### Text passage
# Angular Acceleration formula

1. Dec 6, 2009

### rambo5330

1. The problem statement, all variables and given/known data
A rotating wheel requires 3.00 s to rotate 232.5 rads. It's angular velocity at the end of the 3.00 s interval is 98 rad/s. whatis the constant angular acceleration of the wheel?

2. Relevant equations
Not sure

3. The attempt at a solution
Is this question more complex than it looks or what am I missing, I have solved it by useing the equation
Wfinal2 = Winitial2 +2(angular accel)(angular displacement)

and subbing in the value of angular accel with the formula (Wfinal - Winitial/T)

then useing the quadratic formula to solve ,
I get the right answer but it seems cumbersome, what are your thoughts?
1. The problem statement, all variables and given/known data

2. Relevant equations

3. The attempt at a solution

2. Dec 6, 2009

### jegues

Constant acceleration. What you're doing is correct.

I would have used the following equation though.

### Source material
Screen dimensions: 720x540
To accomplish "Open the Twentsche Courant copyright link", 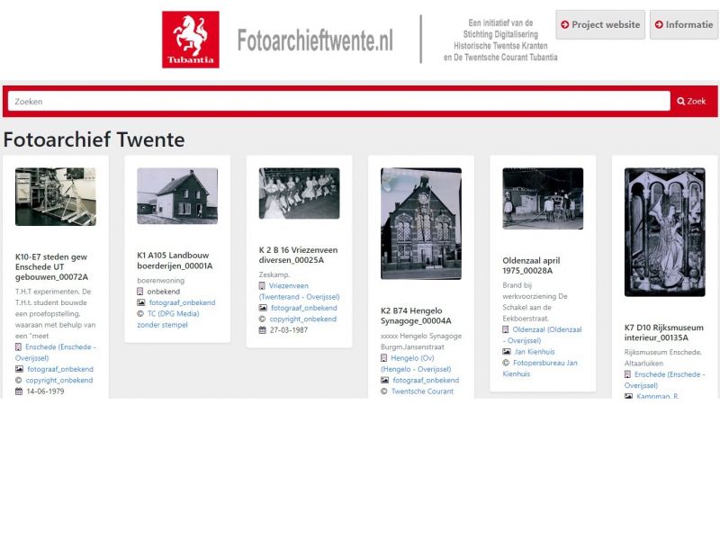I will pos(422,392).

### Task statement
Extend the forum thread on angular acceleration, picking up right after its last line, "I would have used the following equation though."

### Result of this task
Wf = Wo + (angular accel)t

3. Dec 6, 2009

### rambo5330

when I use the equation you recomend

Wf = Wo + (angular accel)t

and sub in angular accel = (wf - w0 / t ) everything cancels and im left with wf = wf

Been studying non stop my brain may be fried, what am I missing?

is it because that equation does not invole angular displacement?

4. Dec 7, 2009

### jegues

Sorry i misinterpreted the question. Wo = Wf - (a)t ; Also,

Wo = sqr(wf^2-2(a)d); So,

Wf - (a)t = sqr(wf^2 - 2(a)d)

Solve (a).

5. Dec 7, 2009

### rambo5330

Thanks for clarifying that !

6. Dec 7, 2009

### jegues

Note that if you isolate (a) in both equations then solve Wo and use Wo to solve (a) it will still work.

It's just that method requires back substitution, which takes longer (and more algebra ;) ).

If you know what you're looking for you can usually shorten the process up!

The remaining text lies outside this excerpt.